If those issues are not addressed, a growing population of vulnerable seniors will suffer in unfriendly situations, said Lisa Krinsky, director of the LGBT Aging Project in Boston. “There's tremendous concern and fear about having to be closeted,” said Krinsky.
The LGBT Aging Project contracts with nursing homes to train staff members about LGBT aging issues and conducts programs designed to integrate awareness of those issues into facilities' cultures through its Open Door Task Force. “The intent is to go beyond a one-time only training session,” said Krinsky.
LGBT training begins with Krinsky's faculty examining the messages and policies coming from a facility's leadership. Next, the faculty examines how the staff actually puts these policies into practice. Finally, the trainers and trainees work on communicating to the gay community and local health care providers that the facility welcomes LGBT seniors.
A frequent question is whether making a facility more openly accepting of LGBT resident will mean it will be known as a “gay” place, said Krinsky. She advises staff and leadership to make changes in the larger context of enhancing acceptance of all types of residents.
“It's a very new field,” said Karen Taylor, director of advocacy and training at the New York-based Services and Advocacy for GLBT Elders (SAGE), which has developed its own curriculum specific to LGBT aging issues in long-term care facilities.
SAGE training deals with nursing home staffs' frequent discomfort in dealing not only with homosexuality but also with heterosexuality in nursing home residents, said Ms. Taylor. The idea of intimacy between residents can be uncomfortable for staff, but it should be addressed as part of providing quality health care, she said.
One thing to keep in mind is that sexual identity and gender identity is about more than just sexual practices, Taylor said. It's about culture, friendship circles, and life experiences.
SAGE teaches ways to make residents feel that their culture is respected. Nursing homes tend not to use neutral language around sexual identity and orientation, she said. Just changing the words used on intake forms is important. These, for example, typically give residents only standard choices for designating their relationship status: married, single, divorced, and widowed.

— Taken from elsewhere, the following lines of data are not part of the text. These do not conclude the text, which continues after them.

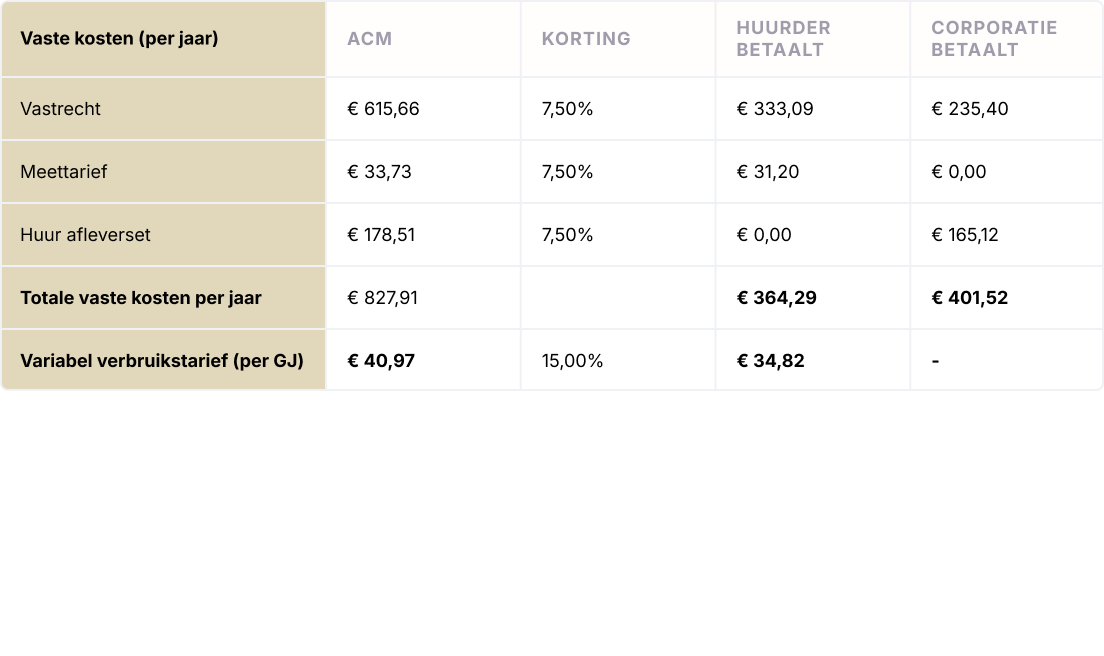Select the Vastrecht row label
This screenshot has width=1104, height=656.
[x=60, y=109]
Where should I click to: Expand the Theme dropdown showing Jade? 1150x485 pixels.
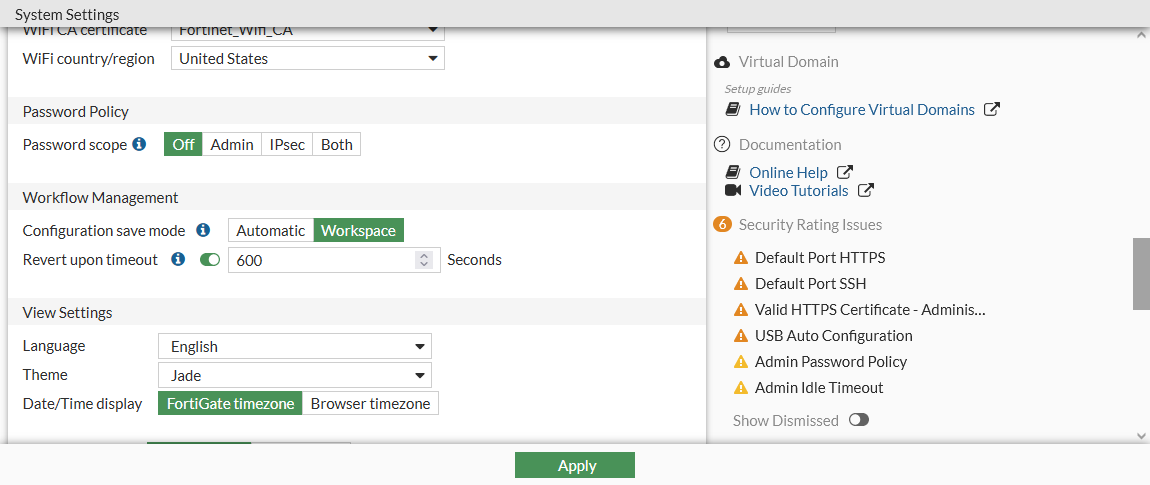tap(295, 375)
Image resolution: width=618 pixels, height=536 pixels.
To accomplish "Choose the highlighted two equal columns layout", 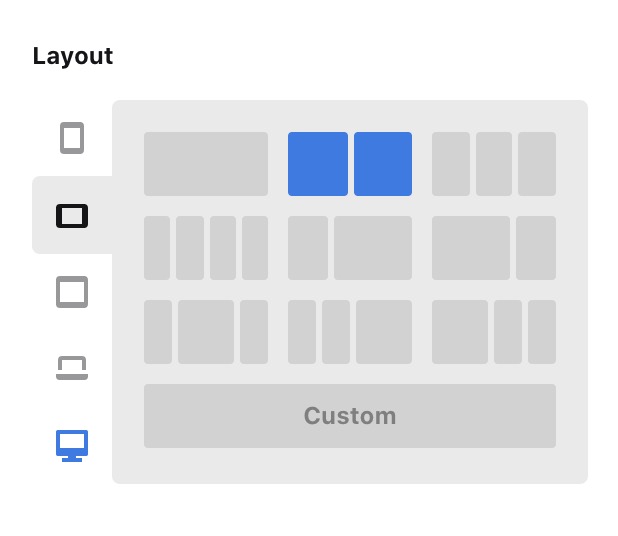I will click(350, 164).
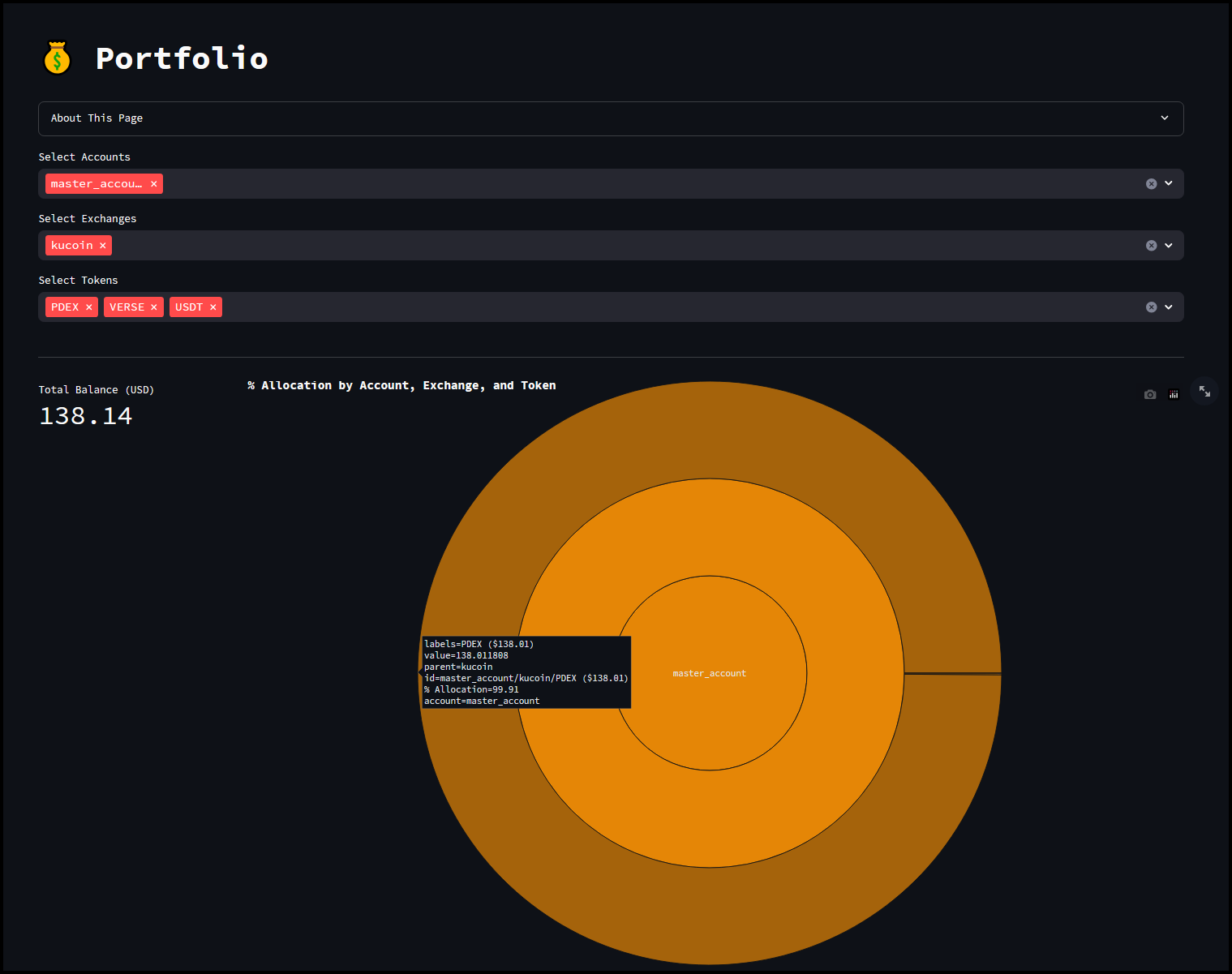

Facilities can become more inclusive by allowing residents to indicate that they have partners or significant others. The answer can in turn open up the possibility of residents saying who is important in their lives, and staff's acknowledgment of those relationships can ease a new resident's sense of isolation.
Staff should follow up on other information given by residents, said Ms. Taylor. For example, if someone mentions that he or she has had a roommate for many years, the aide taking that information should acknowledge that this person must have been significant in the resident's life.
That doesn't mean the staff should be asking residents whether they're gay or trying to force anyone to live “out” in the facility. The older LGBT generation may not be comfortable with peers knowing their sexuality or gender identity, Ms. Taylor said. Residents should be allowed to be as out as they feel safe to be, she said.
On the other hand, some LGBT seniors have been open about their sexuality for most or all of their adult lives, and they are looking for long-term care facilities that not only accommodate their needs, but also seek out other residents like them.